TRY IT> Format the lines below as a JSON list of strings with one string per line, leaving out blank lines.

+++ SUPPLIED DATA

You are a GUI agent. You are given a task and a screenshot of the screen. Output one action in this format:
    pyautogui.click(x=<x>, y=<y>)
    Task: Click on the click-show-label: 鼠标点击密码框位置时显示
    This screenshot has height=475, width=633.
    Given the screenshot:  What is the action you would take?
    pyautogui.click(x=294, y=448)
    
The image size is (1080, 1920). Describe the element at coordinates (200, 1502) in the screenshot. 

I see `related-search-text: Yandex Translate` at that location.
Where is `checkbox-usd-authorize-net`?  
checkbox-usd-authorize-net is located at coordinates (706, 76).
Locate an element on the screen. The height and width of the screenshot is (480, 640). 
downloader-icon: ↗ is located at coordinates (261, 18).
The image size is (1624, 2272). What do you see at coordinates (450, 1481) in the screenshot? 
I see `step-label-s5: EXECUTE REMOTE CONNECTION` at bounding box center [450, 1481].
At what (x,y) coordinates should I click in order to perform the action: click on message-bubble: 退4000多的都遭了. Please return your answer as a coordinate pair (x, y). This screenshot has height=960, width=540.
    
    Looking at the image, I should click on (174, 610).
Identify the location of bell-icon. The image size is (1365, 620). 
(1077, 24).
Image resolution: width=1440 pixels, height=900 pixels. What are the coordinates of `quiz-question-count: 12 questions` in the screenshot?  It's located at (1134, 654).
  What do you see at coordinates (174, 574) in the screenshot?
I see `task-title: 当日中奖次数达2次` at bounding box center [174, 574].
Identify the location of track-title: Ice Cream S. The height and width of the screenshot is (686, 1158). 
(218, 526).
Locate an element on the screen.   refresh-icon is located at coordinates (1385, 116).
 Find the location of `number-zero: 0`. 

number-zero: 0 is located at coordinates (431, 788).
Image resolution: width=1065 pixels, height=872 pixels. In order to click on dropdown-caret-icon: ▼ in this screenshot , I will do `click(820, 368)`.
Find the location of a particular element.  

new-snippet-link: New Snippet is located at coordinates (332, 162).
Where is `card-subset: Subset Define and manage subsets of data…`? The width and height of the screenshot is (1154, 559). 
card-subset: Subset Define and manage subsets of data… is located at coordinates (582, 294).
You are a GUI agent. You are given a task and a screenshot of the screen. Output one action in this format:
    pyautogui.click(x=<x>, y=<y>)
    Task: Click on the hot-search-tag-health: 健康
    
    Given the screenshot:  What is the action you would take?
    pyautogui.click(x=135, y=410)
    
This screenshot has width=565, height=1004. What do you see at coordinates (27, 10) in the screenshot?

++++++

EXERCISE RESULT>
[
  "You are a GUI agent. You are given a task and a screenshot of the screen. Output one action in this format:",
  "    pyautogui.click(x=<x>, y=<y>)",
  "    Task: Click on the click-show-label: 鼠标点击密码框位置时显示",
  "    This screenshot has height=475, width=633.",
  "    Given the screenshot:  What is the action you would take?",
  "    pyautogui.click(x=294, y=448)",
  "The image size is (1080, 1920). Describe the element at coordinates (200, 1502) in the screenshot. ",
  "I see `related-search-text: Yandex Translate` at that location.",
  "Where is `checkbox-usd-authorize-net`?  ",
  "checkbox-usd-authorize-net is located at coordinates (706, 76).",
  "Locate an element on the screen. The height and width of the screenshot is (480, 640). ",
  "downloader-icon: ↗ is located at coordinates (261, 18).",
  "The image size is (1624, 2272). What do you see at coordinates (450, 1481) in the screenshot? ",
  "I see `step-label-s5: EXECUTE REMOTE CONNECTION` at bounding box center [450, 1481].",
  "At what (x,y) coordinates should I click in order to perform the action: click on message-bubble: 退4000多的都遭了. Please return your answer as a coordinate pair (x, y). This screenshot has height=960, width=540.",
  "    Looking at the image, I should click on (174, 610).",
  "Identify the location of bell-icon. The image size is (1365, 620). ",
  "(1077, 24).",
  "Image resolution: width=1440 pixels, height=900 pixels. What are the coordinates of `quiz-question-count: 12 questions` in the screenshot?  It's located at (1134, 654).",
  "  What do you see at coordinates (174, 574) in the screenshot?",
  "I see `task-title: 当日中奖次数达2次` at bounding box center [174, 574].",
  "Identify the location of track-title: Ice Cream S. The height and width of the screenshot is (686, 1158). ",
  "(218, 526).",
  "Locate an element on the screen.   refresh-icon is located at coordinates (1385, 116).",
  " Find the location of `number-zero: 0`. ",
  "number-zero: 0 is located at coordinates (431, 788).",
  "Image resolution: width=1065 pixels, height=872 pixels. In order to click on dropdown-caret-icon: ▼ in this screenshot , I will do `click(820, 368)`.",
  "Find the location of a particular element.  ",
  "new-snippet-link: New Snippet is located at coordinates (332, 162).",
  "Where is `card-subset: Subset Define and manage subsets of data…`? The width and height of the screenshot is (1154, 559). ",
  "card-subset: Subset Define and manage subsets of data… is located at coordinates (582, 294).",
  "You are a GUI agent. You are given a task and a screenshot of the screen. Output one action in this format:",
  "    pyautogui.click(x=<x>, y=<y>)",
  "    Task: Click on the hot-search-tag-health: 健康",
  "    Given the screenshot:  What is the action you would take?",
  "    pyautogui.click(x=135, y=410)",
  "This screenshot has width=565, height=1004. What do you see at coordinates (27, 10) in the screenshot?"
]